La revue culturelle critique qui fait des choix délibérés
Johnny Hallyday, lourd comme un cheval mort
Chefs-d’œuvre retrouvés de la littérature érotique : chaque semaine, Edouard Launet révèle et analyse un inédit grivois ou licencieux, voire obscène, surgi de la plume d’un grand écrivain.
La chanson la plus torride du répertoire français a été composée en 1969, comme il se doit : c’est la célébrissime « Que je t’aime ». Les paroles équivoques de cet énorme succès de Johnny Hallyday ont affolé une ou deux générations d’adolescents ; elles sont dues à Gilles Thibaut, pseudonyme de Lucien Thibaut, mort en 2002 sans livrer tous ses secrets. Toutefois cet excellent parolier a eu le temps de confier, dans une interview au magazine Je Chante, que la version initiale de « Que je t’aime » ne comprenait pas quatre couplets — ceux qu’a chantés notre Johnny national — mais six. Deux couplets ont en effet été écartés par le chanteur qui ne les a pas trouvés à son goût, peut-être parce que trop crus (c’est du moins l’hypothèse de Thibaut, qui n’était pas là au moment du tri).
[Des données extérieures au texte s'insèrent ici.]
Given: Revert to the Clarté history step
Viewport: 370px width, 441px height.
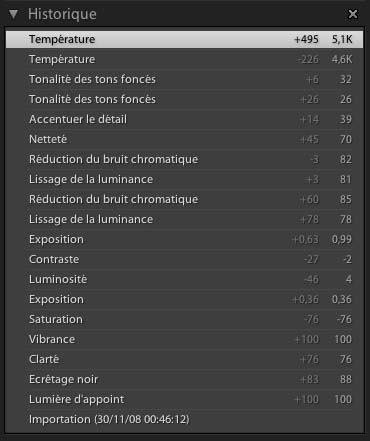Looking at the screenshot, I should [x=185, y=359].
Avant d’y venir, reprenons tous en chœur les paroles que nous connaissons déjà :
Quand ta bouche se fait douce Quand ton corps se fait dur Quand le ciel dans tes yeux D’un seul coup n’est plus pur Quand tes mains voudraient bien Quand tes doigts n’osent pas Quand ta pudeur dit non D’une toute petite voix… Que je t’aime, que je t’aime, que je t’aime
C’est le couplet « manipulation », dont l’objet n’est pas cité mais que l’on imagine aisément.
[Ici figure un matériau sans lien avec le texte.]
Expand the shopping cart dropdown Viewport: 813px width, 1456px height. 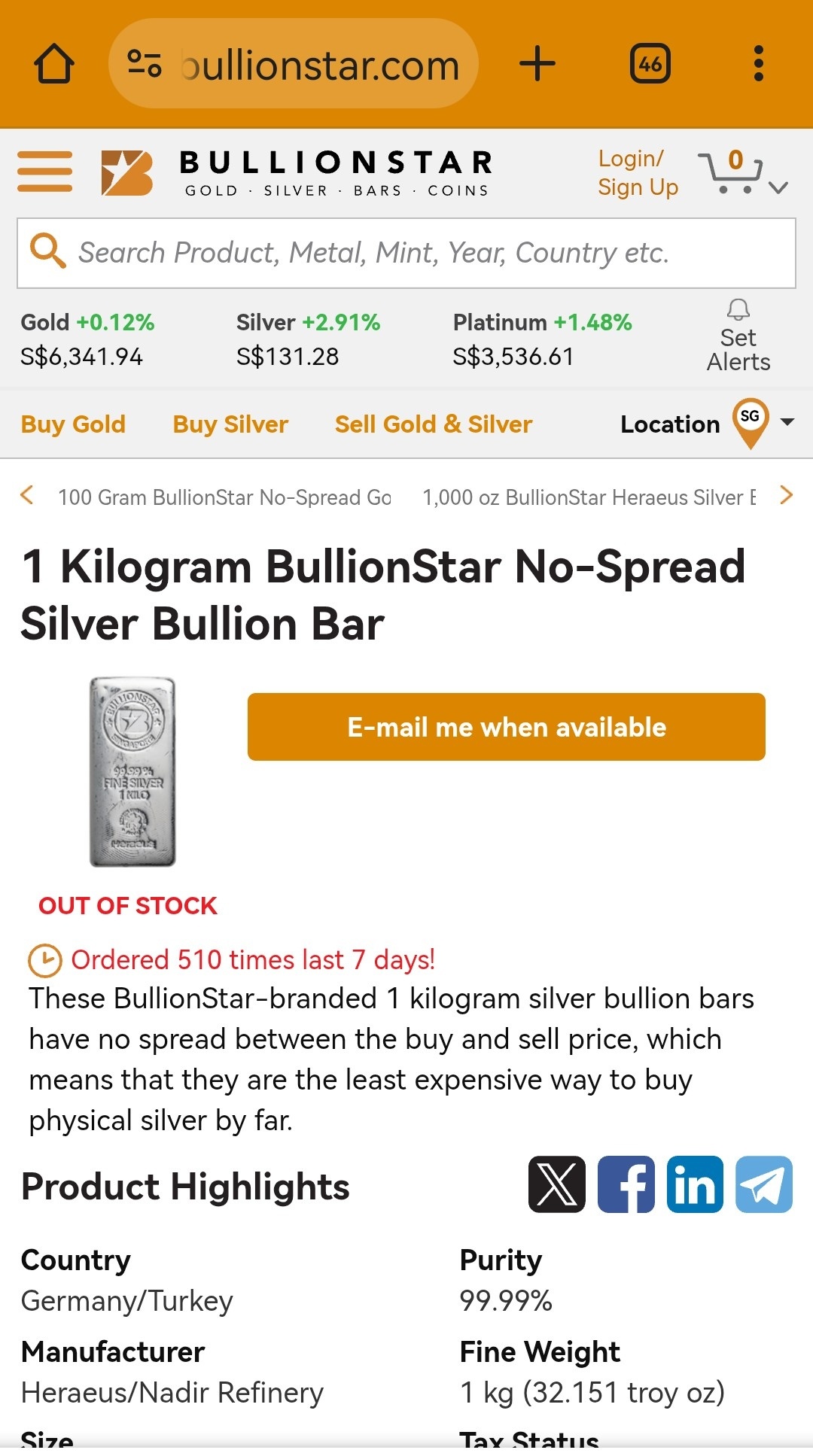tap(778, 187)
Ensuite les choses se corsent avec une affirmation explicite du désir féminin, quand commence à ployer le désir masculin :
Quand tu n’te sens plus chatte Et que tu deviens chienne Et qu’à l’appel du loup Tu brises enfin tes chaînes Quand ton premier soupir Se finit dans un cri Quand c’est moi qui dis non Quand c’est toi qui dis oui… Que je t’aime, que je t’aime, que je t’aime
Enfin vient le moment post-coïtal, la chanson décrivant alors assez poétiquement les effets relaxants de la prolactine libérée dans le sang après l’orgasme (la prolactine est une hormone qui vient contrer les effets de l’adrénaline produite en amont).
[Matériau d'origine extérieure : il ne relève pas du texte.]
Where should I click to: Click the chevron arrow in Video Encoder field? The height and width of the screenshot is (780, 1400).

Quand mon corps sur ton corps Lourd comme un cheval mort Ne sait pas, ne sait plus S’il existe encore Quand on a fait l’amour Comme d’autres font la guerre Quand c’est moi le soldat Qui meurt et qui la perd… Que je t’aime, que je t’aime, que je t’aime
Venons-en maintenant aux couplets écartés par Johnny. Le premier avait probablement à voir avec, comment dire, la semence.
Quand sur le lit défait D’un élan trop soudain Ne reste que la neige Qui coule entre tes mains Quand sur tes longs cheveux Se déverse ma joie Quand tu ouvres les yeux Et qu’enfin tu la bois… Que je t’aime, que je t’aime, que je t’aime
Johnny avait d’abord voulu remplacer « Et qu’enfin tu la bois » par « Et qu’enfin tu la vois », mais on lui a fait remarquer que cette formulation était aussi équivoque que la première. Du coup, tout le couplet est passé à la trappe.
Le second a été écarté sans discussions et sans la moindre hésitation. Selon le parolier, qui le tenait d’un tiers, Johnny aurait juste dit : « Non, les gars, ça va comme ça. Je ne vais pas en plus lui défoncer la rondelle ! ». Voici l’objet du délit :
Quand parfois tu te tournes Comme une feuille morte Et que ta peau dorée Est tout ce que tu portes Quand mon soleil se couche Que ta lune se lève Sur l’aube de ta fleur Et que coule ma sève… Que je t’aime, que je t’aime, que je t’aime
Gilles Thibaut avait commencé sa vie professionnelle dans les années 1950 en jouant de la trompette dans les caves de Saint-Germain-des-Prés, aux côtés de Boris Vian, Claude Luter et Sydney Bechet. Si on lui avait dit alors que sa carrière connaîtrait son apogée grâce à la trompette de Johnny, il se serait peut-être mis à la contrebasse.